É consultor de comunicação. Foi editor de "Dinheiro" e "Mundo".
Comissões de verdade
A Comissão Nacional da Verdade prestou bom serviço ao investigar, produzir e consolidar conhecimento sobre as graves violações aos direitos humanos durante a ditadura militar brasileira. Conhecer e reconhecer o mal é uma das melhores maneiras de contê-lo, e as Forças Armadas deveriam pedir desculpas pelos crimes cometidos, mesmo que anistiados.
Mas a pergunta que não deve calar é: por que tanto empenho em investigar as mortes de cerca de 500 pessoas e as torturas de outras muitas, imperdoáveis e inesquecíveis, e nenhum empenho em investigar milhares de mortes e torturas que acontecem de forma epidêmica no Brasil em pleno século 21?
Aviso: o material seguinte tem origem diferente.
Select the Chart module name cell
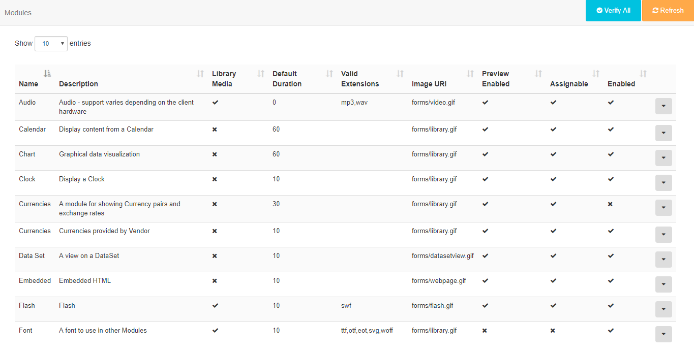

A própria Comissão da Verdade levanta essas questões, mas difícil acreditar que traga consequência. A ditadura passou, a democracia se estabeleceu, mas vivemos uma outra guerra suja e brutal que mata mais de 50 mil brasileiros por ano e tortura, em instalações oficiais, sabe-se lá quantos mais.
Vivemos um colapso da segurança pública no país, com o crime cada vez mais organizado e disseminado, e é como se ninguém tivesse culpa. A presidente Dilma passou a eleição inteira dizendo que esse problema era dos Estados, e o governo paulista chegou a comemorar a desaceleração de ocorrências criminosas em São Paulo –sim, comemorou o fato de os crimes estarem subindo com menos velocidade que no mês anterior.
O ministro da Justiça, Jose Eduardo Cardozo, disse em 2012 que preferia morrer a cumprir pena longa em cadeias brasileiras, que chamou corretamente de "escolas do crime", mas nada fez desde então para mudar essa barbárie, e novos criminosos seguem recebendo seus diplomas.
Tanto em São Paulo quanto no Rio, índices de criminalidade recrudescem. Em Estados do Nordeste, assassinatos tornaram-se epidêmicos. E, claro, a imensa maioria dos torturados e assassinados no Brasil é de pobres, muito menos protegidos que os ricos.
Um país que convive passivamente com esse nível de criminalidade e impunidade está longe do caminho do desenvolvimento. Especialistas de segurança falam em necessidade de mudar a legislação, as polícias, os presídios, mas nada de fato acontece.
Vários países do mundo já mostraram como é possível combater a violência com eficiência. Esse conhecimento acumulado de experiências efetivas combinado com o incremento espetacular de novas tecnologias nessa área indicam que é possível começar a vencer o crime.
Quem sabe agora que investigamos a fundo os crimes da ditadura militar do século passado, que mereciam essa lupa, teremos coragem de examinar com pelo menos a mesma profundidade os crimes cotidianos da democracia hoje e amanhã, tão imperdoáveis quanto aqueles e provocando muito mais vítimas.
Mais de 1 milhão de pessoas foram assassinadas no Brasil dos anos 1980 para cá, e o número segue crescendo. Se isso não merece uma nova e urgente comissão da verdade, estamos perdidos.